Returnees give NCAA teams an early advantage

September 18, 2002 10:04 PM
by

share

One area of college football that is dissected every year is the number of returning starters to teams.

Schools that have a lot of returning starters are expected to have an edge, and should be better or at least as good as last season. While schools that have few returnees may stumble early before improving. This makes sense, but teams don’t always perform as one might think, especially early in a new season.

Here’s a look at some teams with a lot of returning starters and how they fared so far straight up and against the spread.

Boston College: The Eagles went 8-4 SU/ATS last year and return eight starters on both offense and defense. Apparently, running back William Green (now with the Cleveland Browns) meant a lot to this team. BC has won both its games but is 0-2 ATS.

The Eagles are rushing for 82 less yards per game this year and looked poor in a 24-16 win over Connecticut as a 32-point favorite. Boston College faces Miami this weekend and it will be interesting to see if the Eagles play the Hurricanes as well as they did with Green (an 18-7 Miami win last December).

Texas A&M: A lot is expected of R.C. Slocum’s Aggies this fall with 10 starters back on offense and seven on defense. A&M is 2-0 SU, but 0-1 ATS. The Aggies topped Louisiana-Lafayette 31-7 in the opener, before nudging Pitt 14-12 as a 3-point road favorite.

The A&M defense has been outstanding, giving up only 9.5 points per game. But A&M was poor on the road last year (2-3 SU, 1-4 ATS). Their only away game so far has been at Pitt, where they failed to cover.

Texas A&M is now 3-12 ATS away from home since 1999. They don’t play another road game until Oct. 12, but they’d better improve before playing at Texas to end the season.

Missouri: The Tigers have been one of the more pleasant stories in September. Missouri has been rebuilding the last few years, but the Tigers returned 13 starters including most of their best players.

The only question mark was at quarterback, but remarkable freshman Brad Smith has stepped in and is apparently the missing piece this bunch needed.
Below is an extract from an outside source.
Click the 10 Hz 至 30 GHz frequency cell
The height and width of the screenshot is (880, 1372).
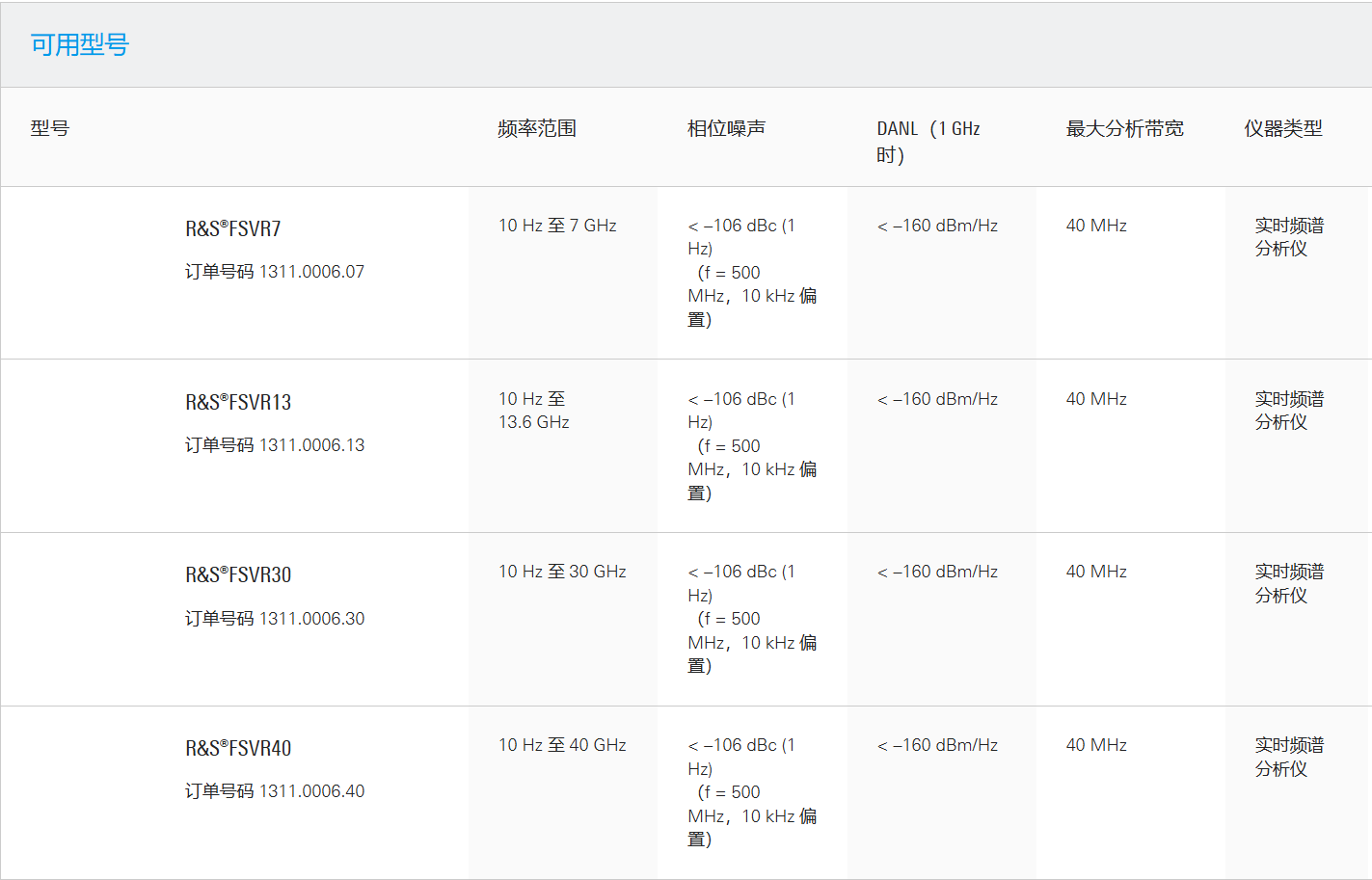click(x=562, y=572)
Missouri started the season 2-0 SU/ATS which included a 33-20 upset of Illinois as a +8 dog. After two games, Smith and senior Zak Abron were leading a ground attack that is averaging 253 yards rushing per game.

Colorado State: Sonny Lubick’s Rams have had a very tough schedule. Lubick was excited about this team because talented RB Cecil Sapp returned after missing all last year with a knee injury. CSU has 13 starters back, including QB Bradlee Van Pelt.
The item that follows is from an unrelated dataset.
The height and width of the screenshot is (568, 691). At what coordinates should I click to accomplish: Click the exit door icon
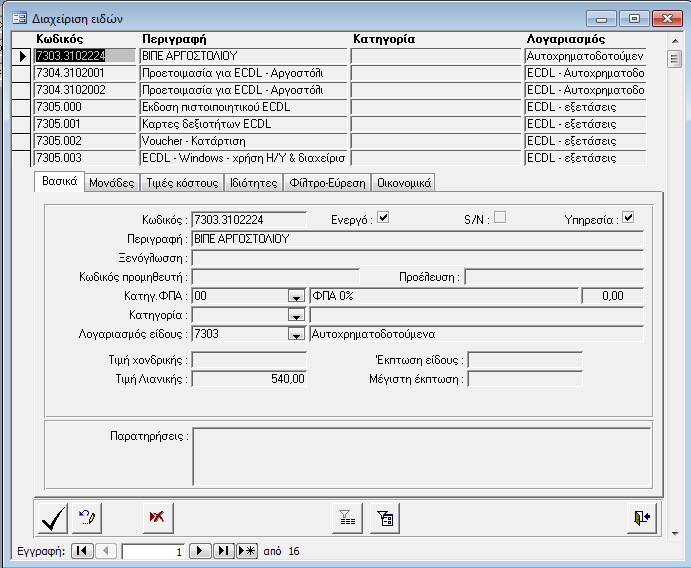coord(640,517)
The Rams started 2-1 SU/ATS and could have been 3-0 ATS if it weren’t for a crazy finish at UCLA. Colorado State, a 7½-point dog, played the Bruins even and went for a 2-point conversion with 1:32 left in a 21-19 game. Sports bettors who backed the Rams were looking good, but UCLA ended up covering 30-19 with an unusual series of scores near the end.

Still, the Rams are playing good football. They whipped Virginia 35-29 and upset rival Colorado 19-14 as a +8 dog. Sapp has already topped 100 yards twice, with 178 against Virginia and 105 against the Buffaloes.
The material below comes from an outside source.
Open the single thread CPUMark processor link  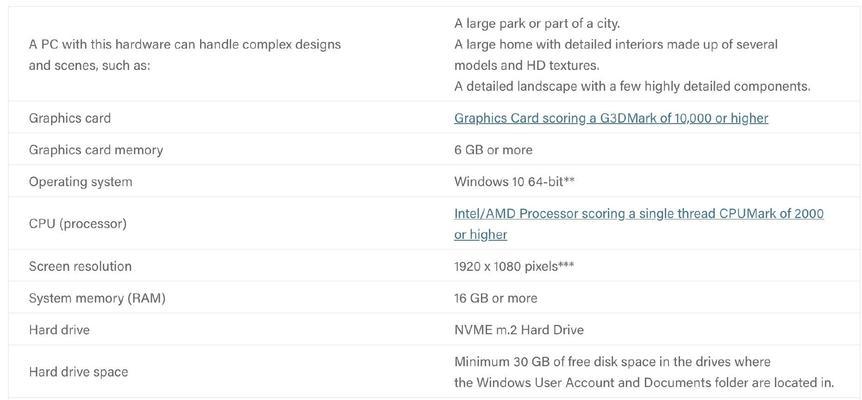639,213
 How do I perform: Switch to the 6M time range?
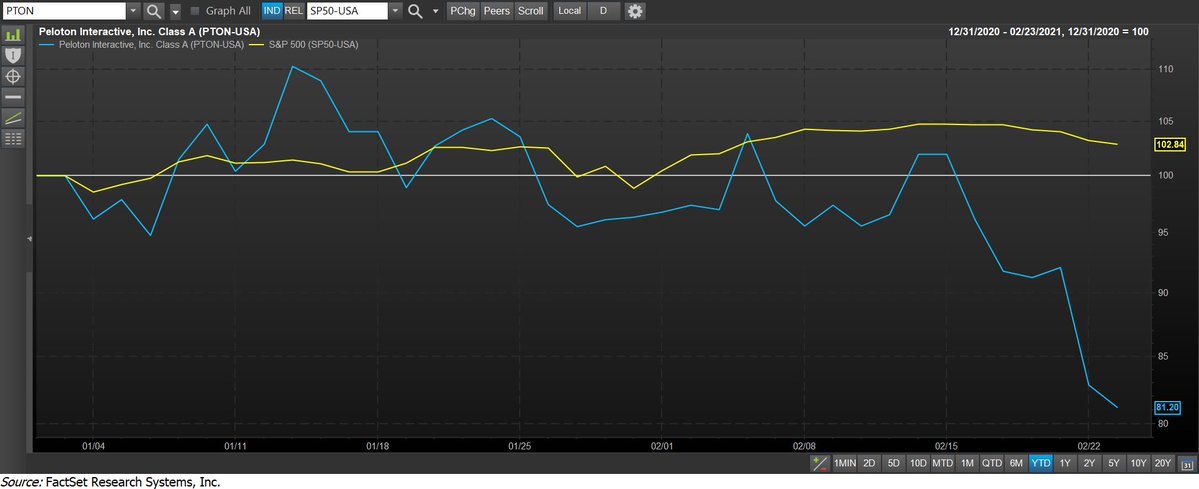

Purdue: The Boilermakers have nine starters back on offense and eight on "D." Purdue has plenty of talent with RB Joey Harris, junior WR John Standeford, QB Kyle Orton and a tough defense that gave up 22 ppg in 2001. Yet, coach Joe Tiller’s finest hour was not in the team’s first big game at Notre Dame.

Purdue had the edge in total yardage 318-203 over the Irish and Harris ran for 109 yards. But the Boilermakers turned the football over four times and lost, even though the Notre Dame offense scored only three points. Notre Dame ran two fumbles and one interception back for a TD and got the ATS cover by a half-point.

Texas Tech: The Red Raiders have been tough to figure out. Texas Tech has eight starters back on offense and nine on defense, including QB Kliff Kingsbury (25 TDs, 9 INTs, 3,502 yards in 2001).

The Raiders averaged 35 points per game last year, but they are currently struggling at 22.5 ppg. Texas Tech (0-2 ATS) looked awful in a 45-21 loss at Ohio State and even worse in a 24-14 win over a poor SMU defense.

It appears that defensive coordinators are finding it easier this year to attack Texas Tech’s one-dimensional offense (all passing). It doesn’t get any easier for Tech, which has three straight road games starting Sept. 27.